Bref, répertorier, c’est connaitre nos options. Pour ce faire, il faut rester à l’affût des nouveautés et comprendre leur valeur ajoutée. Idéalement, répertorier, c’est une action continue. Comme ça, lorsqu’un nouveau besoin se pointe le nez, on a en tête un catalogue d’outils à notre portée.
2) Rationaliser : le moment charnière

Une fois que nous connaissons les solutions disponibles pour répondre à nos problématiques, c’est le moment de peser le pour et le contre. Attention de ne pas tomber dans le panneau du buzzword-driven development, où l’on détermine qu’il faut automatiquement utiliser un outil parce qu’il est qualifié d’incontournable dans un article. Voici quelques questions à se poser avant de faire ces choix.
- C’est un no brainer pour beaucoup de gens, mais la première question à se poser, c’est : Est-ce que cet outil adresse mon problème? Est-il fait pour répondre à mon besoin? Trop souvent, on utilise quelque chose uniquement parce que « tout le monde l’utilise ».
- Le code source de cet outil est-il ouvert (open source)? Évidemment, c’est toujours un plus, car pouvoir compter sur une communauté de développeurs forte et vivante est toujours bénéfique.
- Y a-t-il une suite de tests unitaires bien pensés couvrant la majorité du code source? Si la réponse est négative, évitez d’utiliser l’outil à tout prix.
- Finalement, lorsqu’une solution tourne autour d’un logiciel payant (SAAS), est-ce qu’il est plus avantageux financièrement de la coder nous-mêmes ou de l’acheter? Lorsqu’un service offre un large éventail de fonctionnalités, est-ce que ça vaut la peine de payer pour utiliser seulement ce dont on a besoin?
Après avoir évalué la possibilité de développer nous-mêmes la chose (trop long, trop coûteux et difficile à mettre en place) et de se connecter à un logiciel comme Sendy (aucun tests unitaires et impossibilité à court terme d’intégrer l’outil à notre tableau de bord existant), nous avons conclu que Moonmail était la solution parfaite, puisqu’elle propose la majorité des fonctionnalités nécessaires et est disponible sous forme d’API.
Quant à la base de données, le choix n’a pas été difficile. Nous avons opté pour PostgreSQL parce qu’elle permet de stocker et d’interroger l’information sous un format non prédéfini. Notre outil habituellement utilisé à l’agence, SQL Server, force les données à respecter un certain « moule », ce qui l’élimine de facto de la liste des finalistes.
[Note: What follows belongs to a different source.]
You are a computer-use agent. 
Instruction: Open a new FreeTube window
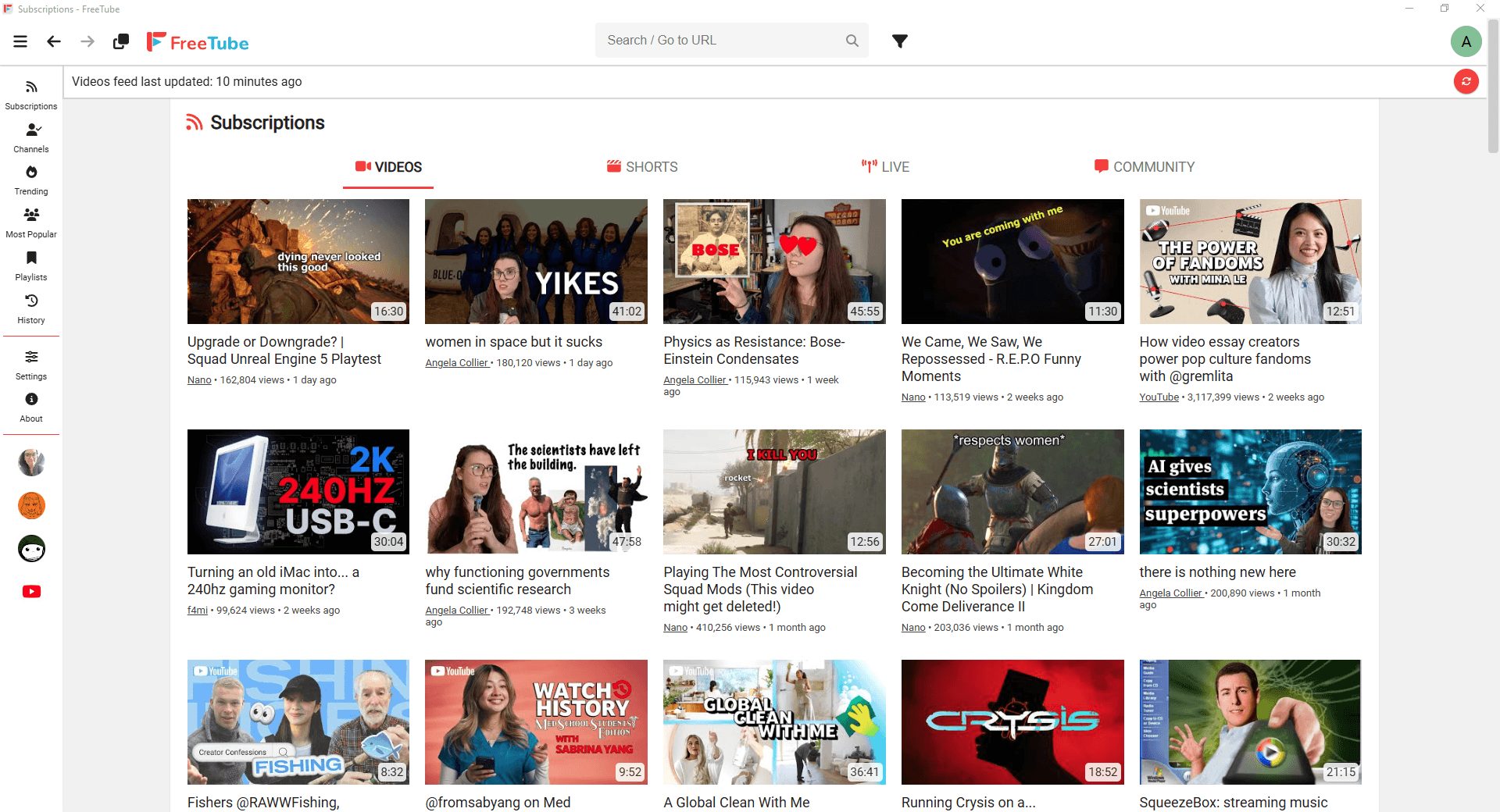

Finalement, puisque MongoDB nous a joué quelques tours avec d’anciens projets et qu’elle ne permet pas de croiser efficacement des résultats, cette option a vite été écartée.
L’étape de rationalisation est le moment où, d’un point de vue financier, il est crucial de faire les bons choix et de s’arrêter si on a un doute. Il se peut que le choix techno n’en soit pas un bon. Jusque là, le temps investi n’aura été qu’en recherche. Ce n’est donc rien de trop coûteux. Si un mauvais choix se rend plus loin dans le processus, c’est là que ça coûtera cher.
3) Roder : l’heure de vérité

Une fois que la solution est mise en place et se trouve en production, il faut se poser les questions nécessaires pour recommander son utilisation. En premier lieu :
- Le logiciel remplit-il la tâche pour laquelle il a été mis en place initialement?
- Les efforts nécessaires à l’implantation de la solution sont-ils justifiés par rapport à la valeur qu’elle amène?
- Est-ce que la composante interagit correctement avec le reste de la solution?
- L’ajout de fonctionnalités et l’introduction de nouveaux membres à l’équipe se passent-ils sans embûches?
Si ces énoncés sont majoritairement positifs, il est important de poursuivre le rodage en surveillant le comportement du logiciel de manière accrue, notamment en matière de sécurité, de stabilité et de résistance à la charge.
Si la solution n’est pas optimale et ne remplit pas convenablement les besoins, il faut se résoudre à évaluer l’effort requis pour reprendre le tout à zéro avec une nouvelle solution.
4) Répandre : favoriser l’adhésion

La dernière étape, c’est de répandre la bonne nouvelle. Lorsque nous sommes en mode startup, l’action de répandre les choix technologiques à l’ensemble des membres concernés se fait simplement. Puisque tout le monde est dans la même équipe et utilise le même répertoire de code, il suffit de pointer vers l’implémentation et sa documentation pour que tout le monde soit au courant.
Dans un contexte de consultation, devoir établir la nouvelle norme technologique requiert un effort de communication plus significatif. La cohésion d’équipe est habituellement moins forte : il y a très rarement plus de deux personnes sur le même projet. La maintenance de ces nouvelles normes nécessite un effort supplémentaire, puisque les projets ne partagent pas le même code.
Transmettre l’information peut se faire par divers moyens :
- Réunion d’équipe
- Plateforme de communication (Slack, HipChat, etc.)
- Courriels
- Revue de code
- Création de projets préfabriqués (templates ou boilerplates)
Dans un environnement qui évolue très rapidement, placer le développement dans un cadre rigide peut sembler contre-intuitif. Cependant il est primordial de le faire dans une certaine mesure, comme lorsque l’équipe atteint une taille considérable et surtout quand de nouveaux projets démarrent régulièrement.
Récapitulatif
Le processus de sélection de nouvelles technologies dans une organisation se fait en quatre étapes bien distinctes.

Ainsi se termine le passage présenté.